The university’s lawyers underlined that it had played a crucial role in creating an educated Muslim middle class and contributed to India’s progress and that its minority character was essential to continue its legacy.

They argued that the Supreme Court’s 1967 judgment was incorrectly decided because it set the illogical precedent that any minority educational institution, once recognised by statutory law, would lose its minority status.

They also reaffirmed that the protection of Article 30 was available to institutions established prior to the Constitution being enacted.

On the other hand, the government and those challenging the university’s minority status contended that the Supreme Court’s 1967 judgment was specific only to the Aligarh Muslim University and the 1920 Act and did not affect any other minority institution.
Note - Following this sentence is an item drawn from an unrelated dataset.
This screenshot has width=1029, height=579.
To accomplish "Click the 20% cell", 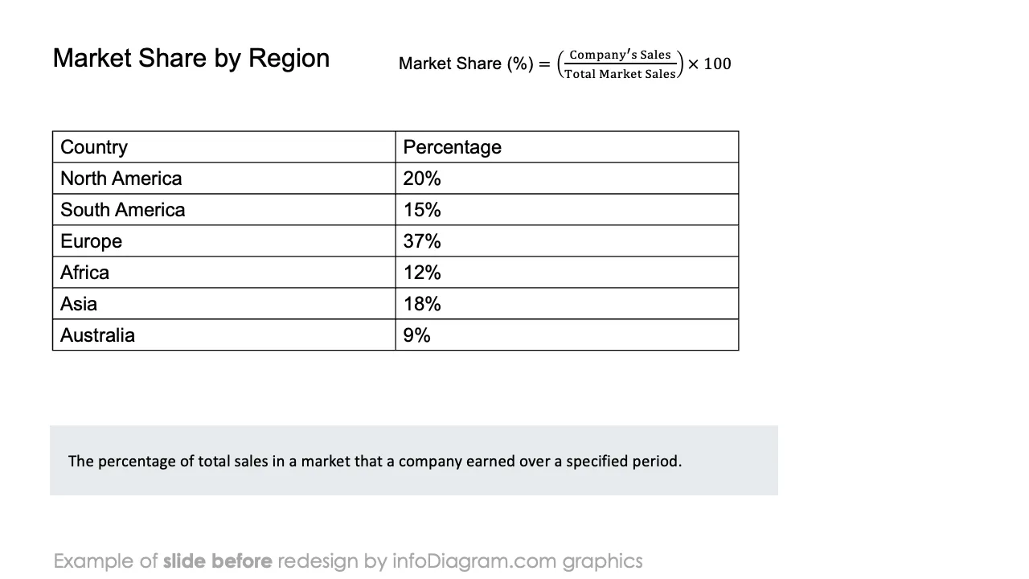I will [x=567, y=179].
Their main argument was that the university was neither established nor administered by Muslims. It relinquished its minority status in 1920 when the college was converted into the university, they claimed.

They went on to cite historical data of students at the university to show that while the university was founded by Muslims, it had a diverse student body with representation from all faiths and not just Islam.

They also argued that the university’s establishment predated the Constitution – therefore, the university could not claim the protection of minority rights which did not exist before the enactment of the Constitution. Both Hindus and Muslims were considered equal by the colonial government, they said.

They also referred to Constituent Assembly debates to attempt to show that the university was recognised as a “non-communal” institution by the Constitution. Therefore, it could not claim to be a minority institution.

On February 1, the bench reserved its judgment in the matter, which is expected to be delivered sometime in the summer.